There was a time in the United States when long distance traveling was an arduous affair. Traveling across the country, for example, could take several weeks. And not only did it take a long time, it could be dangerous. This all changed in the 1950s.
On June 29, 1956, President Dwight Eisenhower signed the Federal-Aid Highway Act. This act mandated the construction of a new 41,000-mile highway system crisscrossing the entire country. According to Eisenhower, this new system eliminated the existing patchwork of poor roads. He believed that the proposed expressway system was “Essential to the national interest.” Here’s the story of our Interstate Highway System.
In 1908, Henry Ford started to ship the first Model Ts. The Model T was a dependable, affordable car and millions of Americans bought them. He would continue to build Ts until 1927, when driving a car had become a part of ordinary life.
But there were issues, most of the roads in the country were dirt and outside cities and towns, there were almost no gas stations, street signs, garages and rest stops. There was no question that a growing nation needed good roads and infrastructure for easy traveling.
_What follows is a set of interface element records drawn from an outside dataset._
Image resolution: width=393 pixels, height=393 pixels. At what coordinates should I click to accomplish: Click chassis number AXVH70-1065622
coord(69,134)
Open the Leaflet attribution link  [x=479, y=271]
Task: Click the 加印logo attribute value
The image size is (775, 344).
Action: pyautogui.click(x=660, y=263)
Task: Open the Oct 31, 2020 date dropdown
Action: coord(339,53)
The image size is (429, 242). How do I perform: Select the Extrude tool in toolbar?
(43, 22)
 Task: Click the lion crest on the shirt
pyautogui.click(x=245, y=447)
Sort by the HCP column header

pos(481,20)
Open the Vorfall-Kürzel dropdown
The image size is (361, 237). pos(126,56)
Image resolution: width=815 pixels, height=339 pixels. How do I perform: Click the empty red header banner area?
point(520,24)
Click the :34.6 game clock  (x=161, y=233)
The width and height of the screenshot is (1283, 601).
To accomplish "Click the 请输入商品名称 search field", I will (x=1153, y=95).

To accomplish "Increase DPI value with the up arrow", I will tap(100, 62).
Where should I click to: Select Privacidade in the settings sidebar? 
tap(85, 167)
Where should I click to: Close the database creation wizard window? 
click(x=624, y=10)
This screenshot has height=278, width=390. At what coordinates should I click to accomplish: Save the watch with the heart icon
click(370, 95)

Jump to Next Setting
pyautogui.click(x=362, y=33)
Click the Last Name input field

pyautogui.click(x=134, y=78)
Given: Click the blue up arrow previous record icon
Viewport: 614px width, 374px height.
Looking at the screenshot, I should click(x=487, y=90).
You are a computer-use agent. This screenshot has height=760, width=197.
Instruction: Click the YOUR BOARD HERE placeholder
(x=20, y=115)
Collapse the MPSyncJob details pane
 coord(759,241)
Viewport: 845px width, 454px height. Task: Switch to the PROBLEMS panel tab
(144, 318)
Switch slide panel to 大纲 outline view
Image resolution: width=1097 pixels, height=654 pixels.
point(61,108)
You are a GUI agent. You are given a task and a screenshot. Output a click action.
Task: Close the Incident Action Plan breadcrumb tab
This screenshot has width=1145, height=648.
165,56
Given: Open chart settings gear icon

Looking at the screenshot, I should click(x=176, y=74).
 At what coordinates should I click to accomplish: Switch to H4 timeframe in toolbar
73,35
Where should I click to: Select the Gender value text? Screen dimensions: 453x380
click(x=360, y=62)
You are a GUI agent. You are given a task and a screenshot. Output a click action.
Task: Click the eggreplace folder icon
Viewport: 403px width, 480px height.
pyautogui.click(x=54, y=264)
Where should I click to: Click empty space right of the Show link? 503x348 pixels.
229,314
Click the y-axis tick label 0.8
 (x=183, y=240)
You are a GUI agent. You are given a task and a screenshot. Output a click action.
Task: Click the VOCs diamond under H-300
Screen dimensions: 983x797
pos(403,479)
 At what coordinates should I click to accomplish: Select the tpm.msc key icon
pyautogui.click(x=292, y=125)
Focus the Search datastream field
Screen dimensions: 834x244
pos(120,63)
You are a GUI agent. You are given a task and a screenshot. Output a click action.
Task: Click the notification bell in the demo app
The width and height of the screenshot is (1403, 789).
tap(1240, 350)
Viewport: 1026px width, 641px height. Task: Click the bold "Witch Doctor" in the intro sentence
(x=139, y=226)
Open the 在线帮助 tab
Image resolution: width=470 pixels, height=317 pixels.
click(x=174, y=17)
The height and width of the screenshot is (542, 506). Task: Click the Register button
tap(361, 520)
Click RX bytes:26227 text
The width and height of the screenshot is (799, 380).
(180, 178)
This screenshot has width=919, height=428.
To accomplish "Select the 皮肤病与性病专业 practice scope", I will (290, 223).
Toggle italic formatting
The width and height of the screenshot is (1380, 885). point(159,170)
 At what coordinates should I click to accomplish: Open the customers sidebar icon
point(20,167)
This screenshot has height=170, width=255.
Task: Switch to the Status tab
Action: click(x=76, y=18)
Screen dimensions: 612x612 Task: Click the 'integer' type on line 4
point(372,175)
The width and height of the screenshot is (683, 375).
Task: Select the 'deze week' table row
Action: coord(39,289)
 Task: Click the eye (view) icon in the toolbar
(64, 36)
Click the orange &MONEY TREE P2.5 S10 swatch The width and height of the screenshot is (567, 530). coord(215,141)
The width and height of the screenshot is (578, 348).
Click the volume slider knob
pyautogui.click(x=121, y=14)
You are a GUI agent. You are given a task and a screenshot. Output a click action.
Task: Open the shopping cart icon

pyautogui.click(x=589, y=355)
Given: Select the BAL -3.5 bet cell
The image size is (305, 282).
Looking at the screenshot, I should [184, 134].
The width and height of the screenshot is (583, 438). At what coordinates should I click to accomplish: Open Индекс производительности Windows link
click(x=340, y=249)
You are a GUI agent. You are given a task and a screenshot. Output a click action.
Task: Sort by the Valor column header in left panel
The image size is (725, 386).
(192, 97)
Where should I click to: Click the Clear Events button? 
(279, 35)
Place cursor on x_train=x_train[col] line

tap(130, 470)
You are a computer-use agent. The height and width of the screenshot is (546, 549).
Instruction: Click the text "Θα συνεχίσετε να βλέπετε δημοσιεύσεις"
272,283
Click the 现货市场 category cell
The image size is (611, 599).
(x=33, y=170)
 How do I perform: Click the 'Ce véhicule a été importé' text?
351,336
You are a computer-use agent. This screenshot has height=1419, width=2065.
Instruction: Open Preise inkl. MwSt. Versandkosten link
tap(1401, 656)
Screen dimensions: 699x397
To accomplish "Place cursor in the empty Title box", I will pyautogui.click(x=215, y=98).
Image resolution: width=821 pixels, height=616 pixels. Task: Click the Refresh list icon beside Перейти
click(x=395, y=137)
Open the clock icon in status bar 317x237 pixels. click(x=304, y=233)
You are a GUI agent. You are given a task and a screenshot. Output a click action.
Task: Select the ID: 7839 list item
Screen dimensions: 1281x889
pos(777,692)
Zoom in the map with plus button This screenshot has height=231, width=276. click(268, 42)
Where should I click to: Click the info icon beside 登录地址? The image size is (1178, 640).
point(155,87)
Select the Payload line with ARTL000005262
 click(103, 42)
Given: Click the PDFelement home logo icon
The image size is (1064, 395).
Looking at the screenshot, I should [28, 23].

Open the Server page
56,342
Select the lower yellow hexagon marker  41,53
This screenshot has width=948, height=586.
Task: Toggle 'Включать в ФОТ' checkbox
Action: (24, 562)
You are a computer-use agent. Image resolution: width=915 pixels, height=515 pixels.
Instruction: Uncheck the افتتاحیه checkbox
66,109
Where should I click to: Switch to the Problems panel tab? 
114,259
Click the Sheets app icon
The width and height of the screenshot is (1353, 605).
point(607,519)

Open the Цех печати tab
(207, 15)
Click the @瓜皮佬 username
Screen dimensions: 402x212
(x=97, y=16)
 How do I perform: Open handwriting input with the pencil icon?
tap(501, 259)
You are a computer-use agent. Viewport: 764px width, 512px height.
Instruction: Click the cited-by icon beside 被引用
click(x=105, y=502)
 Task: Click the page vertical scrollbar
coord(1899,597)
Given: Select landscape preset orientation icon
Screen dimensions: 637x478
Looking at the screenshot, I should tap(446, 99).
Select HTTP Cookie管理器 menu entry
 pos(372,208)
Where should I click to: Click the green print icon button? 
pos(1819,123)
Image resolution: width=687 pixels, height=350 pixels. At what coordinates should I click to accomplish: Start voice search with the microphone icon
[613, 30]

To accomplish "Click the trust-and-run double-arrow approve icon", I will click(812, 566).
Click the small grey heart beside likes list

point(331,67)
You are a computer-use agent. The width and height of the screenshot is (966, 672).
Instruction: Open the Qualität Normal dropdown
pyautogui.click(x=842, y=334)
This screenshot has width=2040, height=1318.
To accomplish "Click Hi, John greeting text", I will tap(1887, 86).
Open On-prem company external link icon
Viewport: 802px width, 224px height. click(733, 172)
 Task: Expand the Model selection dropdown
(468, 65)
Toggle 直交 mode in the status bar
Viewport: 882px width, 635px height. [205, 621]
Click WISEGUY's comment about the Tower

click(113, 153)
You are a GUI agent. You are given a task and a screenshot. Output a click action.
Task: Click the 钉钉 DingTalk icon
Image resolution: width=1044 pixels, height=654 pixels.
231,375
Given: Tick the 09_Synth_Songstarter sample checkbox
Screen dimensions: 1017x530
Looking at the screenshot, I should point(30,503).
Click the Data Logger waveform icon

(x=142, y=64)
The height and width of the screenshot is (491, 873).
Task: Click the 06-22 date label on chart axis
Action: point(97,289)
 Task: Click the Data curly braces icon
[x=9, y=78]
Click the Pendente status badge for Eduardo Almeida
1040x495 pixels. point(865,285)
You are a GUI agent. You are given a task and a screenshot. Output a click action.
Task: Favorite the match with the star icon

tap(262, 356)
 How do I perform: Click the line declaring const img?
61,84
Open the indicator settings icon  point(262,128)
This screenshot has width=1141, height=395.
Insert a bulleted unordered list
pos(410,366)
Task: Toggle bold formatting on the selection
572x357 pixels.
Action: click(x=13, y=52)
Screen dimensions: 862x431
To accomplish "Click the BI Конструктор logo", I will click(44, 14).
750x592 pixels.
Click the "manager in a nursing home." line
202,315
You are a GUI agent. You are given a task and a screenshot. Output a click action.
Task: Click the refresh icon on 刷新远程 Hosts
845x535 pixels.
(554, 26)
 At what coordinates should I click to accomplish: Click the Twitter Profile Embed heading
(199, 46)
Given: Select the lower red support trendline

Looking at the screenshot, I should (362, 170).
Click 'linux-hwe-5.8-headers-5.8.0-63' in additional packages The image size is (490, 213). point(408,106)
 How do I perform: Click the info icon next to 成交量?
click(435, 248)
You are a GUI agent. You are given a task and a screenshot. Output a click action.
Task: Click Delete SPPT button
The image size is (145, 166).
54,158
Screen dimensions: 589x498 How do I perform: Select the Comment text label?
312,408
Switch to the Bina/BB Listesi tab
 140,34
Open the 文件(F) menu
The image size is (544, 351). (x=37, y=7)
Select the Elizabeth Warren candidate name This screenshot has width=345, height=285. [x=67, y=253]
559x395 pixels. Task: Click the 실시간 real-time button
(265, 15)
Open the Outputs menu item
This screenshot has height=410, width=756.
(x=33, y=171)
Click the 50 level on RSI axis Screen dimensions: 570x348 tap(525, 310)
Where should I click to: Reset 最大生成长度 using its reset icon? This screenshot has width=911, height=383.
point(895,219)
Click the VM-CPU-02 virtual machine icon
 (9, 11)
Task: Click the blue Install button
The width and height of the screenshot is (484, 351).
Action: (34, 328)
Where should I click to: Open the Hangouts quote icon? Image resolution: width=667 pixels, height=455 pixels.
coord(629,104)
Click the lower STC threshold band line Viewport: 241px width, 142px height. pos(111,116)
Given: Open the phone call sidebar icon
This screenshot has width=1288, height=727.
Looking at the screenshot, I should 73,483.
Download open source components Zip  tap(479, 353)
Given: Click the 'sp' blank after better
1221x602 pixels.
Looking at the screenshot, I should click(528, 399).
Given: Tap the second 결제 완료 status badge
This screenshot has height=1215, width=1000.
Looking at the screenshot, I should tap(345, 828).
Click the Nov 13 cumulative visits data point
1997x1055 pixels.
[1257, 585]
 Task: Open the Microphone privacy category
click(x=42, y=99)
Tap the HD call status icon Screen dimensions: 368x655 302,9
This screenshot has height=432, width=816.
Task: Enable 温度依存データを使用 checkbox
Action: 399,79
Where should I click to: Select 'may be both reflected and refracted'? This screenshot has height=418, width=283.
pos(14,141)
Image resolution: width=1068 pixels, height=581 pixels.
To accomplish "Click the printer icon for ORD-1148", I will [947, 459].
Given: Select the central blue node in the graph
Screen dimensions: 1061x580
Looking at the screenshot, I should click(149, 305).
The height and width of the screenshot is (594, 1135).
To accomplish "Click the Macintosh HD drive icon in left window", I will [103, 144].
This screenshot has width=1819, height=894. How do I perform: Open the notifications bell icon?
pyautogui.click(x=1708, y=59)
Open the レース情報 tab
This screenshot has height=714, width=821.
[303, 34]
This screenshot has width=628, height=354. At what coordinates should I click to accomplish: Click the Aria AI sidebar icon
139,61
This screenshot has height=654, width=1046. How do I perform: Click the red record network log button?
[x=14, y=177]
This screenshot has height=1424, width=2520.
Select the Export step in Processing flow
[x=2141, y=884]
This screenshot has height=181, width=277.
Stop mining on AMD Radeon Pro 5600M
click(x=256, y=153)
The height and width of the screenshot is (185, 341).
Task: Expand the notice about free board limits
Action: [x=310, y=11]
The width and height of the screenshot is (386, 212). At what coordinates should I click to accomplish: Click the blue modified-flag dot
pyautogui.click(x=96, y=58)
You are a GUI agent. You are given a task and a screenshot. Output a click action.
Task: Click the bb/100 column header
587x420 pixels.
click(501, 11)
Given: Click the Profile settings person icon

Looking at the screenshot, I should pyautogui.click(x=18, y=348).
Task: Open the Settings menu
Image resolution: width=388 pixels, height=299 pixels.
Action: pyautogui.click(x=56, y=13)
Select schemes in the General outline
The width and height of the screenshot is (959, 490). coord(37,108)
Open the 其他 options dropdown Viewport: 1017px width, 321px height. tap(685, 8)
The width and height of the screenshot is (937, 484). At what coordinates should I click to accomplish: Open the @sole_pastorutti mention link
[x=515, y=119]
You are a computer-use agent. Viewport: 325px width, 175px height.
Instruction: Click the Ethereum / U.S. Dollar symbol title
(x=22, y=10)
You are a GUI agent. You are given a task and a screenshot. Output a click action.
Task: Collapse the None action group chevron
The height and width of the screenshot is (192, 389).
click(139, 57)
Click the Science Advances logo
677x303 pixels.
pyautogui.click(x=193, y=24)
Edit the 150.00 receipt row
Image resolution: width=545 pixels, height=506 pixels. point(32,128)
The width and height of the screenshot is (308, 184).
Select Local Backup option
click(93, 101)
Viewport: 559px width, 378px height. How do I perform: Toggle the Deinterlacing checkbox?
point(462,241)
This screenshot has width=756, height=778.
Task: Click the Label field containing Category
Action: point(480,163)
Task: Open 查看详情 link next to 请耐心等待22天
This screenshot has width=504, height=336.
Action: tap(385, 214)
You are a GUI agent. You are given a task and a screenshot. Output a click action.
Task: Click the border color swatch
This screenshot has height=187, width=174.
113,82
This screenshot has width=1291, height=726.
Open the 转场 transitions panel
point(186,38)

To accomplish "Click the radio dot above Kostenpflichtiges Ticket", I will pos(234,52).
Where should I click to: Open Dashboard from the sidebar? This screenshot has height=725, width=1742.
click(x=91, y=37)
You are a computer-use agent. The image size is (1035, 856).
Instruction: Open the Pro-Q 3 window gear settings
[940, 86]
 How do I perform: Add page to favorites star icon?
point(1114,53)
Most cities and larger towns didn’t need roads. They had mass transit, elevated trains, subways and streetcars. Urban dwellers just didn’t see the urgency. General Dwight D. Eisenhower saw it differently. During WWII, he had seen the German Autobahnen crisscross over Germany and after he became president (1953), Eisenhower was determined to build the same. In June of 1956, the Federal-Aid Highway Act was passed. This Act authorized the construction of a 41,000-mile network of interstate highways that would span the nation. Under the terms of the law, the federal government would pay 90 percent of the cost of expressway construction with the remainder coming from the States involved.
The Highway Revolt
We spoke to Leckner Ford of Marshall, VA and asked if anyone remembered those days. One of the senior salesmen said he was just a kid but remembered when the Interstate Highway System was being built. It was very exciting. Soon, however, many people came to the conclusion that the highway construction was making a mess of settled areas in their path. The construction displaced people from their homes and, in some cases, sliced communities in half.
Before long, some people began to fight back. Around the country some towns halted construction of the system.
But It Got Built
Despite some areas that objected to the disruption, the National Highway System was built as planned. It took almost a decade, but America now had a wonderful new transportation network that we all know now, allowed the country to grow and prosper.